** What to work on **
Would you please output the lines of the data below from the one containing "Follow the windows-2025 software link" to the end, exactly and with nothing added?

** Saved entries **

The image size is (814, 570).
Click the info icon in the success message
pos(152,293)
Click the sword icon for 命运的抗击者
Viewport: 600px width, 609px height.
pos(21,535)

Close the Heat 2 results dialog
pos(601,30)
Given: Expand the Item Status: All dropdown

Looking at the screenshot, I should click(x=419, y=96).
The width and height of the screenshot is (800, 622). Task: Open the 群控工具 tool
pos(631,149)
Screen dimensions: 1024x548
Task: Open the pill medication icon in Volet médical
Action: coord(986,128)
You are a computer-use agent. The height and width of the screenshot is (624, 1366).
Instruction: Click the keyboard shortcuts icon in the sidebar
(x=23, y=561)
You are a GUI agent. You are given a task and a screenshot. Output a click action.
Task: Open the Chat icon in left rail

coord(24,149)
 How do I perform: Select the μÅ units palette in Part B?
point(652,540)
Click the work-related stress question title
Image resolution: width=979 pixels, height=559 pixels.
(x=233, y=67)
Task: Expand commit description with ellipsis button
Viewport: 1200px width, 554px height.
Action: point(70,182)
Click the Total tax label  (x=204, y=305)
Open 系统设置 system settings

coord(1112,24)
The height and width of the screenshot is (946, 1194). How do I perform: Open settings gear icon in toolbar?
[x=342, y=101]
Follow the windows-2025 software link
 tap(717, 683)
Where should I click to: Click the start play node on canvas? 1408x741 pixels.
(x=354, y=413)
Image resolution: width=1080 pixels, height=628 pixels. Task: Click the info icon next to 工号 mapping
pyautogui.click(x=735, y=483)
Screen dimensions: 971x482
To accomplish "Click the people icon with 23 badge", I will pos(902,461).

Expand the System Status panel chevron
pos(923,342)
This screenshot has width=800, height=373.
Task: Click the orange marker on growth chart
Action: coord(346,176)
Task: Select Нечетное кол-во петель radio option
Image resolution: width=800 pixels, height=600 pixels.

** Output of the task **
Follow the windows-2025 software link
 tap(717, 683)
Where should I click to: Click the start play node on canvas? 1408x741 pixels.
(x=354, y=413)
Image resolution: width=1080 pixels, height=628 pixels. Task: Click the info icon next to 工号 mapping
pyautogui.click(x=735, y=483)
Screen dimensions: 971x482
To accomplish "Click the people icon with 23 badge", I will pos(902,461).

Expand the System Status panel chevron
pos(923,342)
This screenshot has width=800, height=373.
Task: Click the orange marker on growth chart
Action: coord(346,176)
Task: Select Нечетное кол-во петель radio option
Image resolution: width=800 pixels, height=600 pixels.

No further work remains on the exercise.